YOUR TASK.
Return the entries exactly. Images are not part of the copy.

Saved entries:
──────────
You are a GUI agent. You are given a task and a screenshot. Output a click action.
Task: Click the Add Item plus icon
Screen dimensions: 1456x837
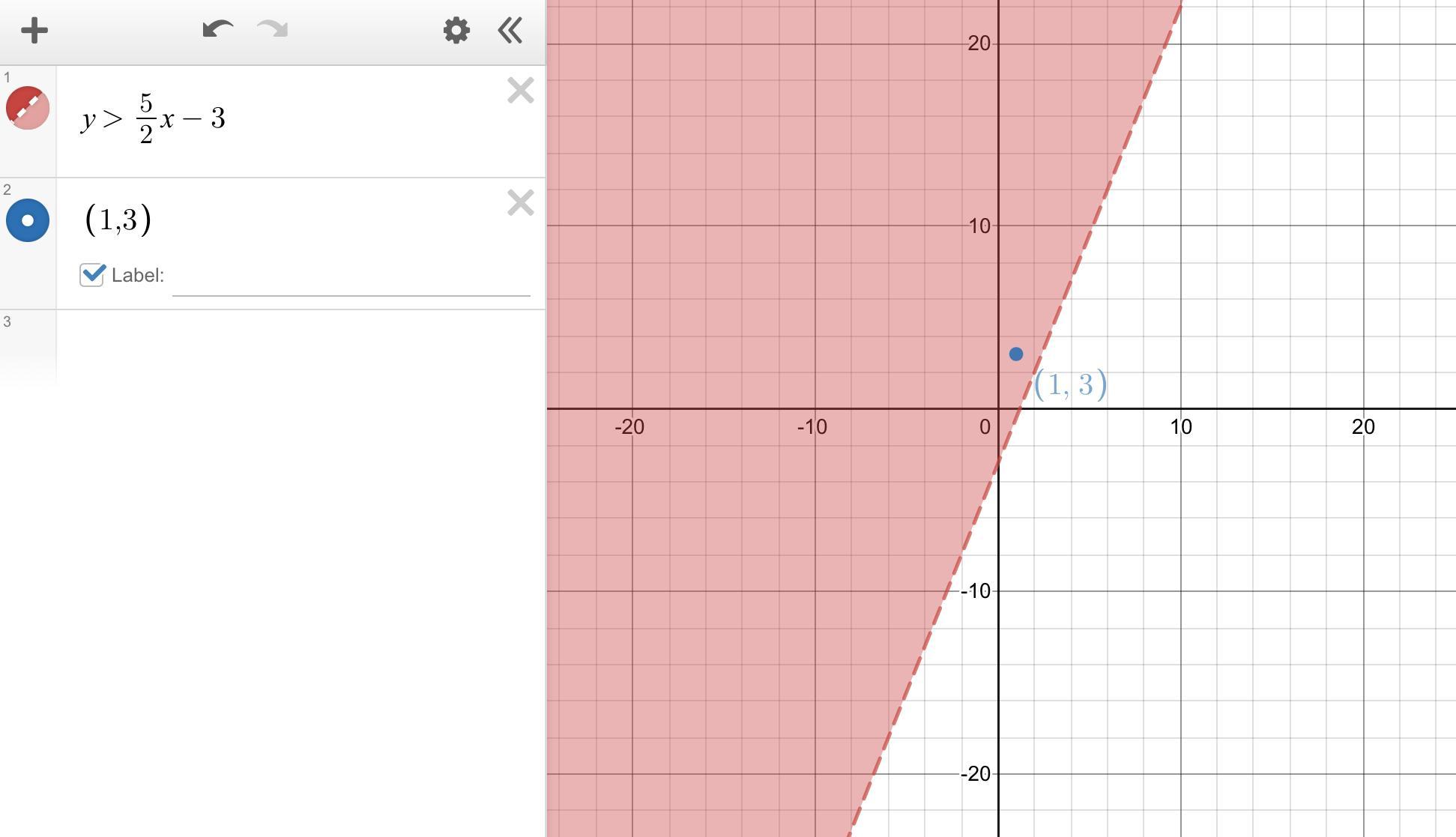[34, 31]
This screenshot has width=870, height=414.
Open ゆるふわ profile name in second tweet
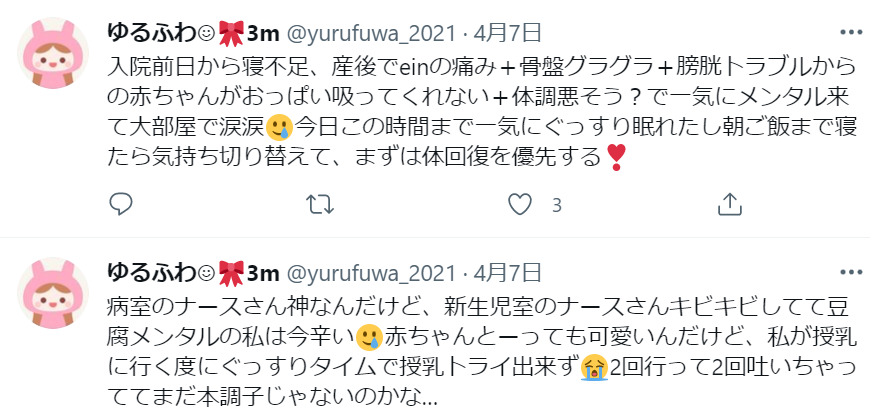(193, 273)
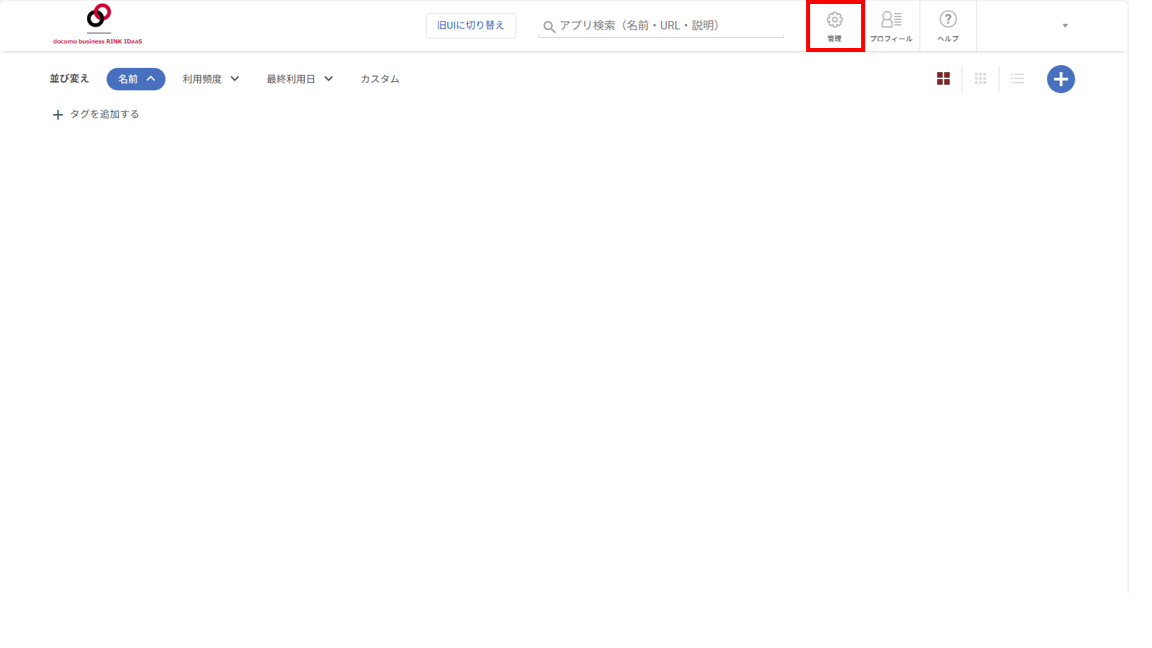Select the カスタム sort option
Screen dimensions: 1152x648
[x=380, y=79]
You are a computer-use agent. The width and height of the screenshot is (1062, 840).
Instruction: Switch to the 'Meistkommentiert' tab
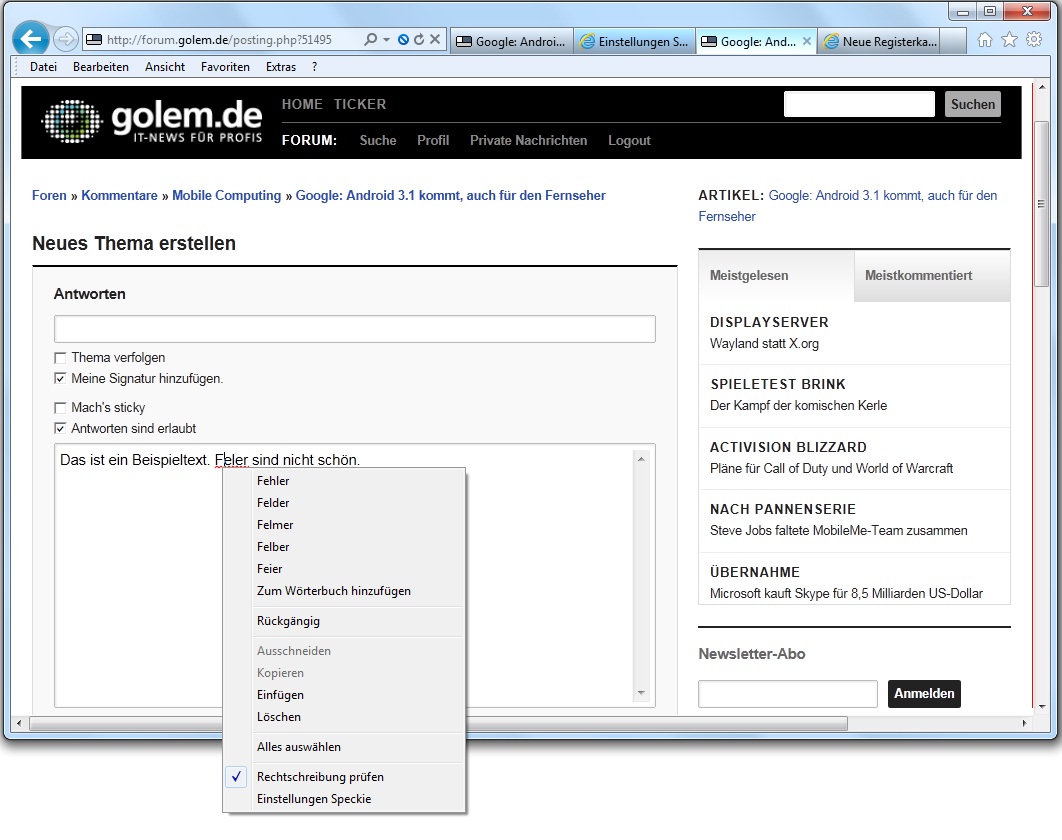coord(918,276)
──────────
RESPONSE TO THE EXERCISE.
You are a GUI agent. You are given a task and a screenshot. Output a click action.
Task: Click the Add Item plus icon
Screen dimensions: 1456x837
[34, 31]
This screenshot has width=870, height=414.
Open ゆるふわ profile name in second tweet
(193, 273)
Select the カスタム sort option
Screen dimensions: 1152x648
[x=380, y=79]
You are a computer-use agent. The width and height of the screenshot is (1062, 840).
Instruction: Switch to the 'Meistkommentiert' tab
coord(918,276)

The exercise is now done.